* WORK TO COMPLETE
Starting with the line that includes "This screenshot has", write out every remaining line of the records below exactly as it appears, leaving out any images.

* THE DATA
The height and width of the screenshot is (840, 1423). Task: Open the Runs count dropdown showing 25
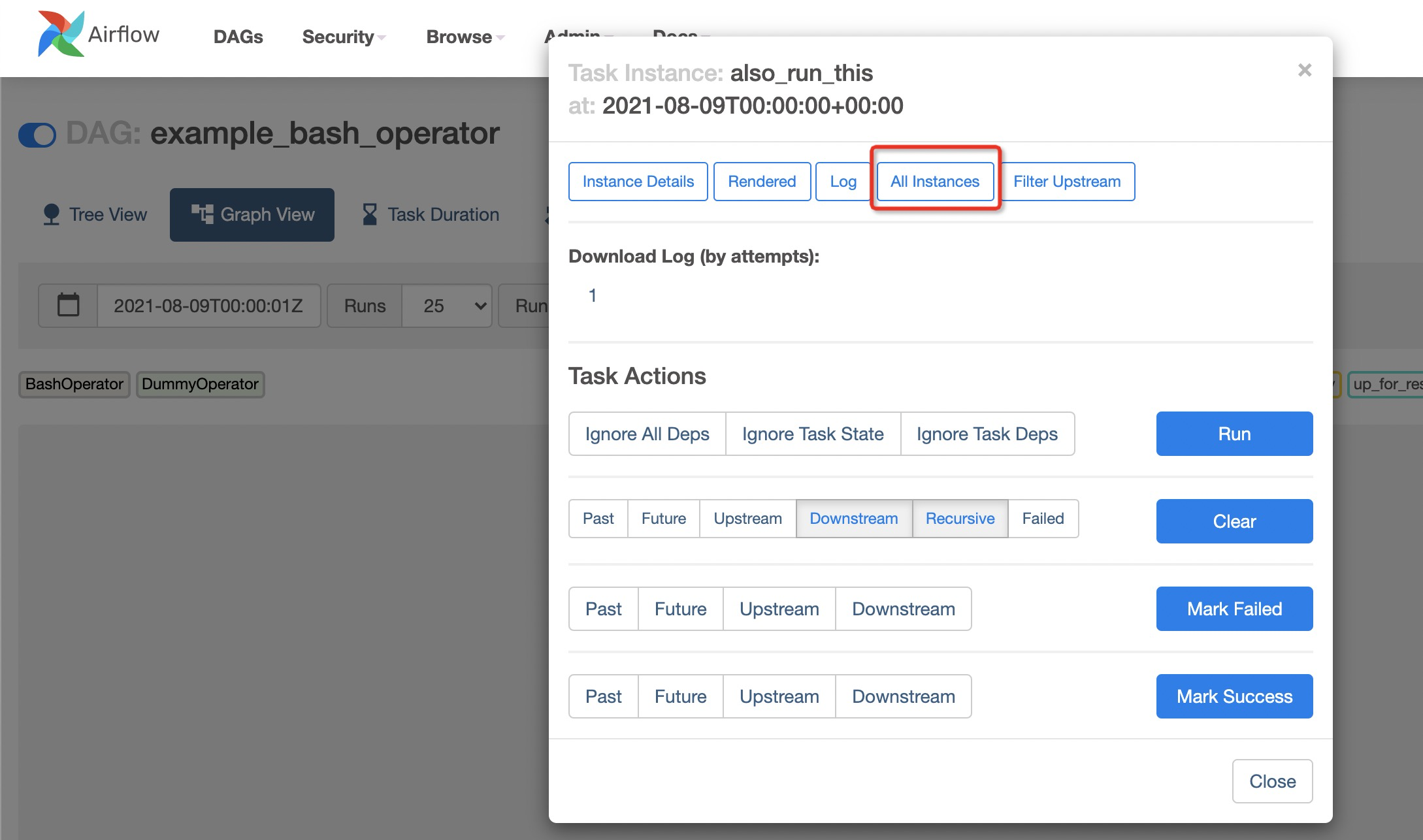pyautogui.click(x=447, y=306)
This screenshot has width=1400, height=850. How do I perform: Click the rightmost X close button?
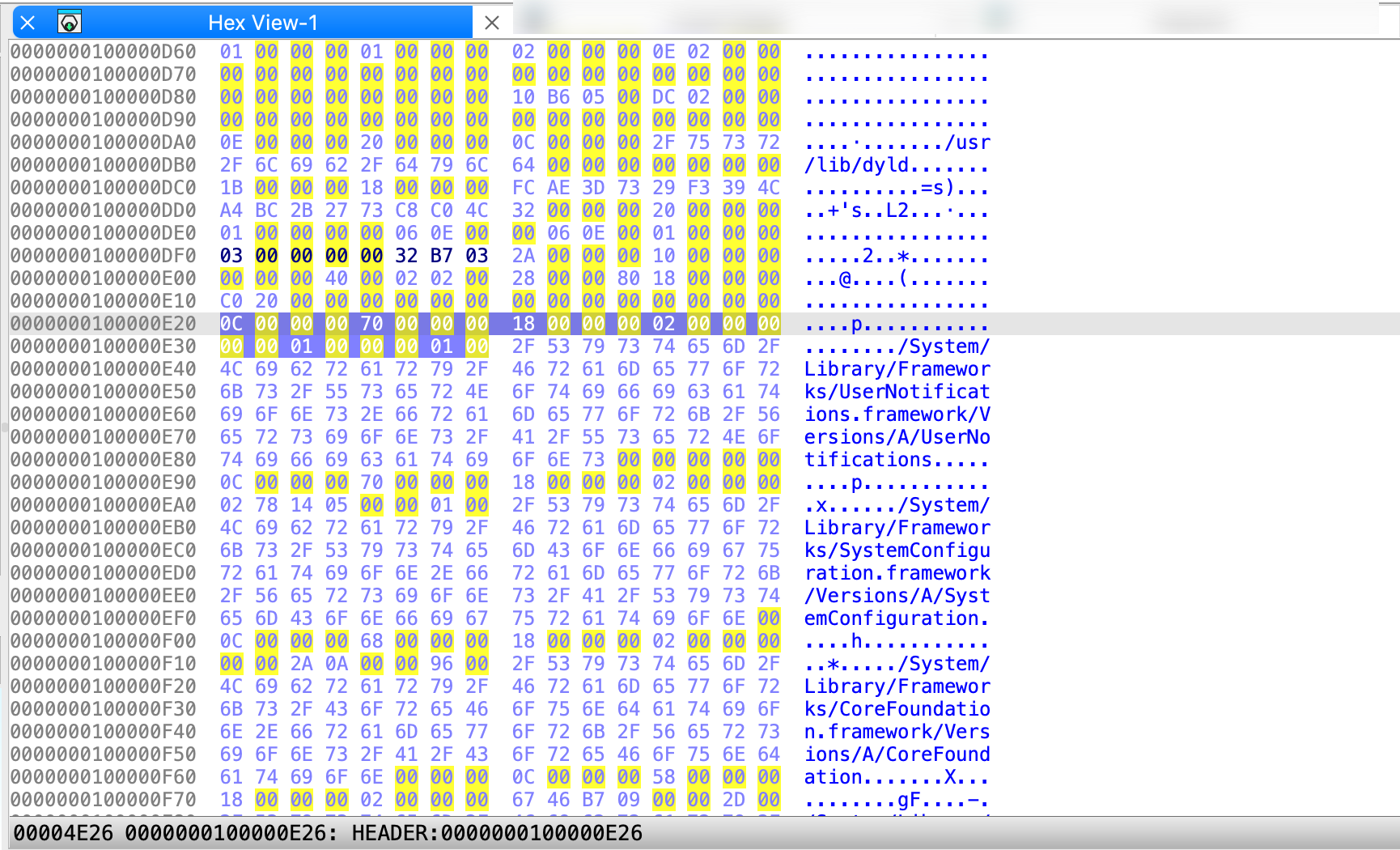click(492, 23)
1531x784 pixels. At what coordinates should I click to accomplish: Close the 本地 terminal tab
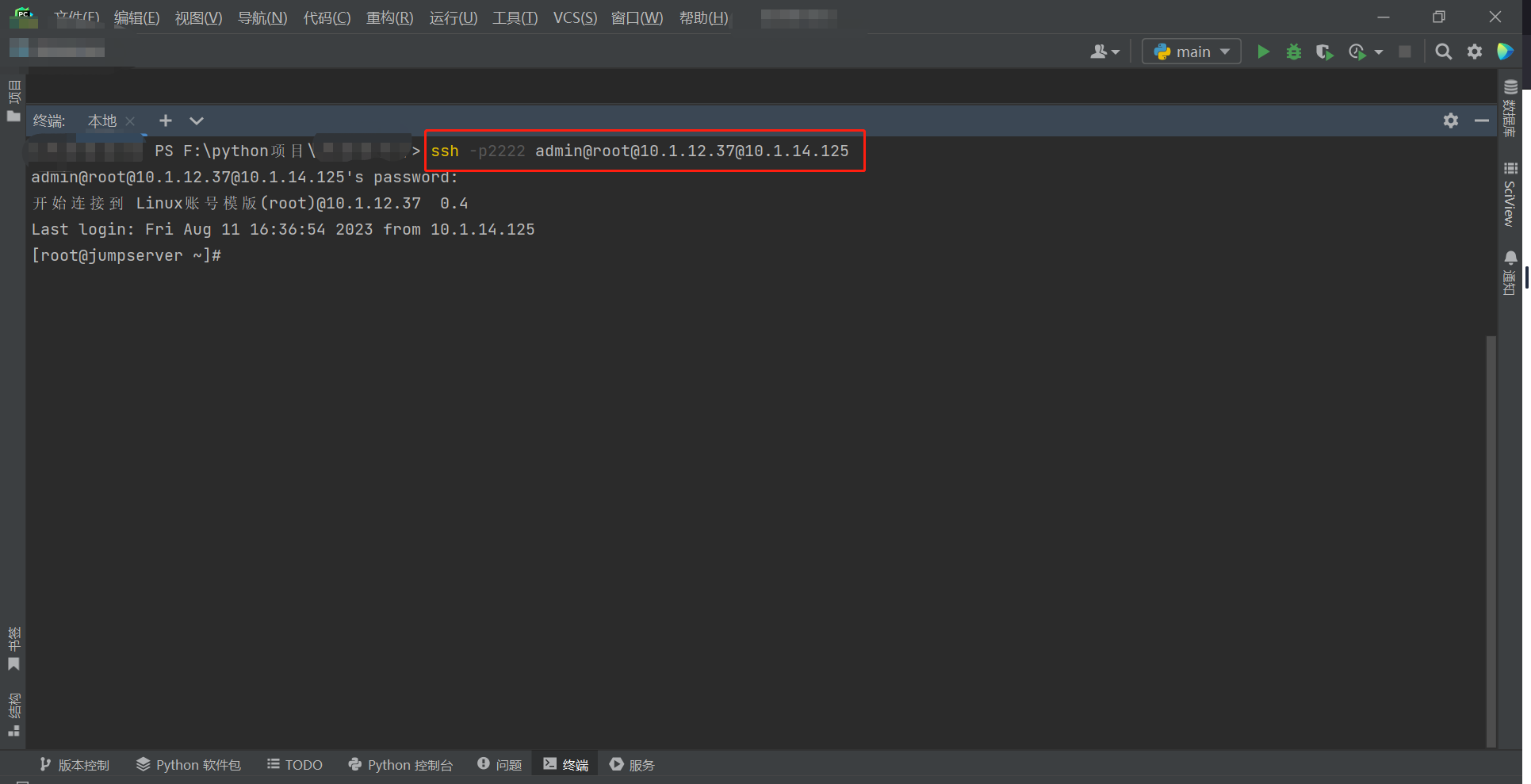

* RESPONSE TO THIS EXERCISE
This screenshot has width=1400, height=850. How do I perform: Click the rightmost X close button?
click(492, 23)
1531x784 pixels. At what coordinates should I click to accomplish: Close the 本地 terminal tab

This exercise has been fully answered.